THE TASK = Reproduce the data verbatim from the line containing "Task: Open browser extensions puzzle icon" through the line containing "Action: tap(489, 886)", leaving out the pictures.

EXTRACTED RECORDS =

++++++++

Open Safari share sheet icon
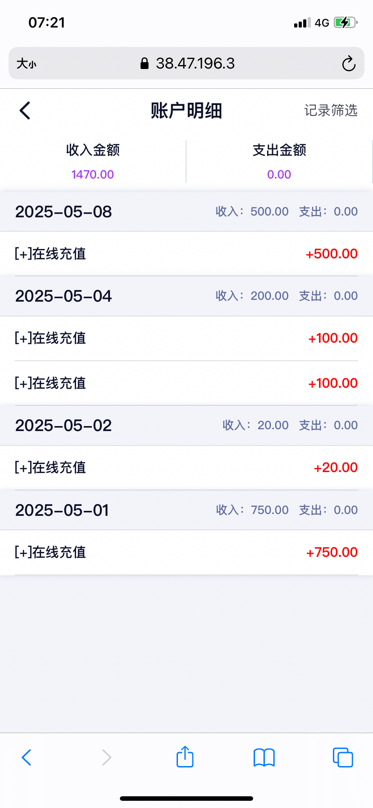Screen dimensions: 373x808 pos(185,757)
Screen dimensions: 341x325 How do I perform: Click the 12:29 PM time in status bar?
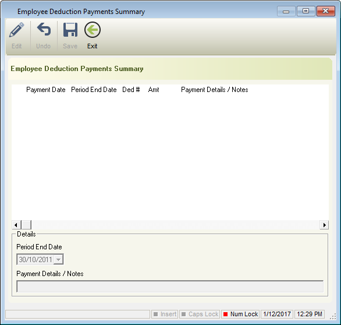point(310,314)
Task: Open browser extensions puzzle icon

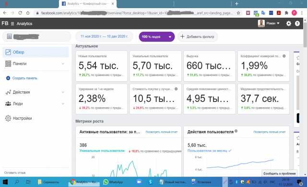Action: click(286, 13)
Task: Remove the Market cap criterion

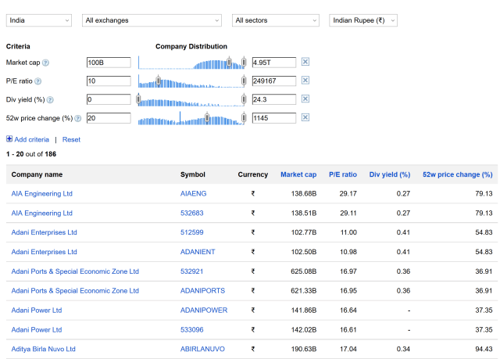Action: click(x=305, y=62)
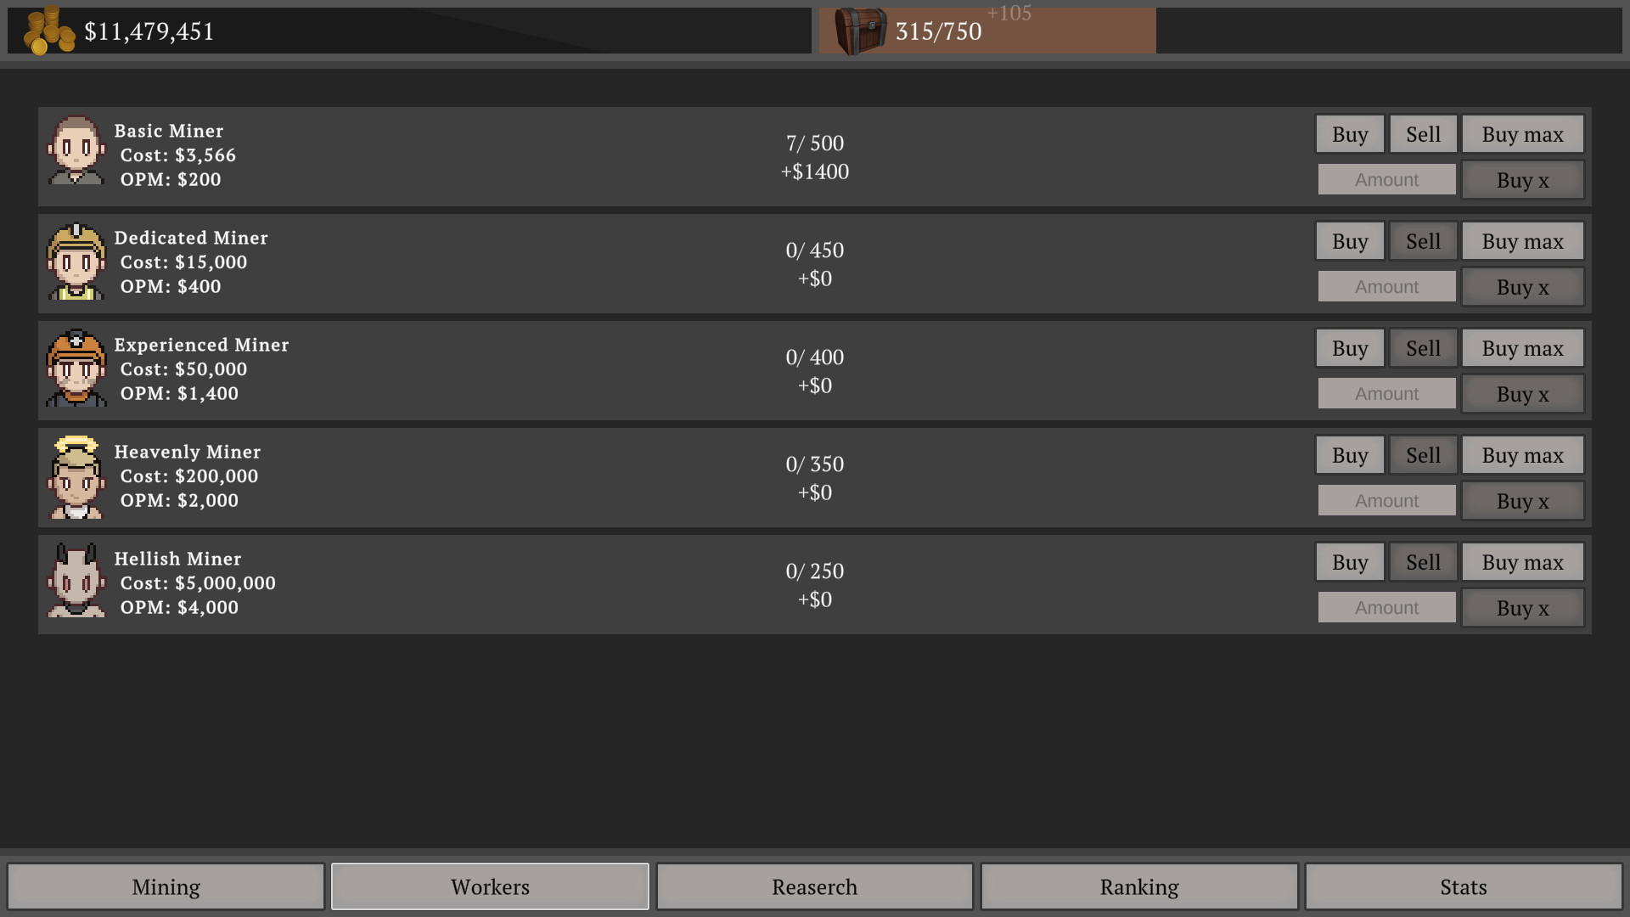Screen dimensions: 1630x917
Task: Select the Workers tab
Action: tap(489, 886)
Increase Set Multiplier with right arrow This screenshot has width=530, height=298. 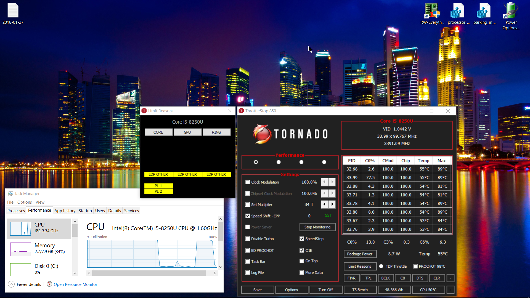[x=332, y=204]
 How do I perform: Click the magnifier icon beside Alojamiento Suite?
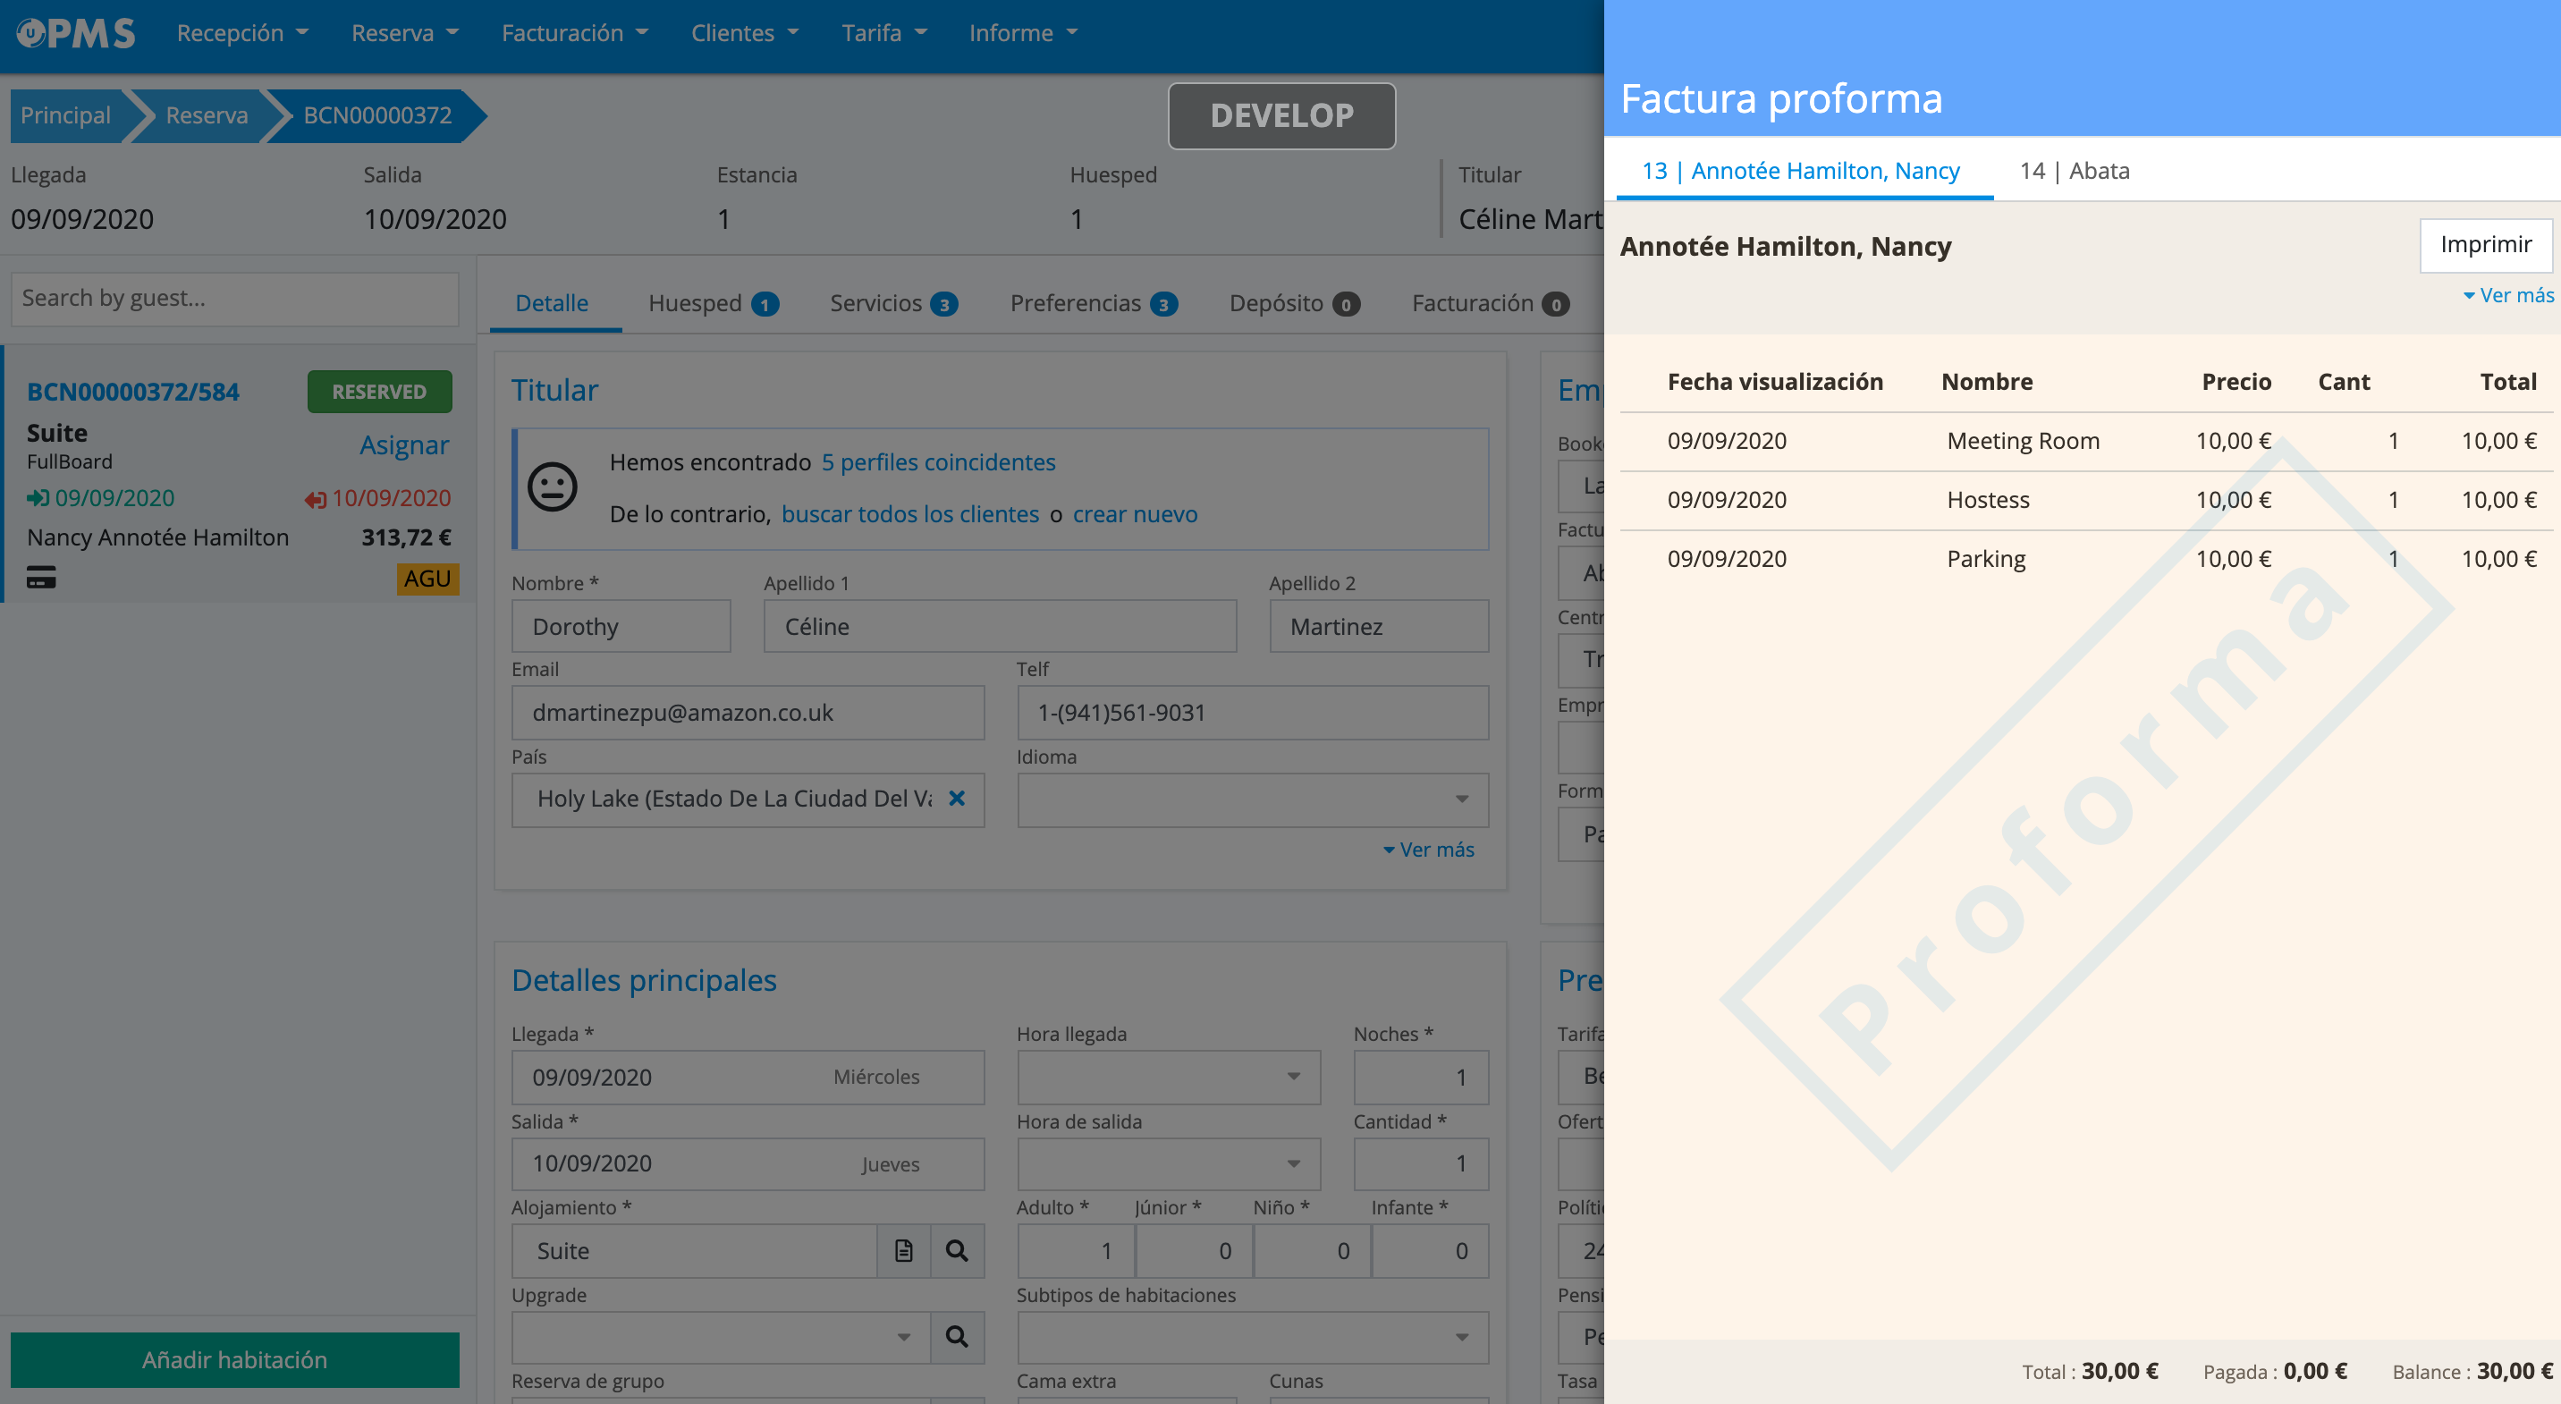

++++++++

CORRECT OUTPUT =
Task: Open browser extensions puzzle icon

Action: click(286, 13)
Task: Remove the Market cap criterion

Action: click(x=305, y=62)
Screen dimensions: 1630x917
Task: Select the Workers tab
Action: tap(489, 886)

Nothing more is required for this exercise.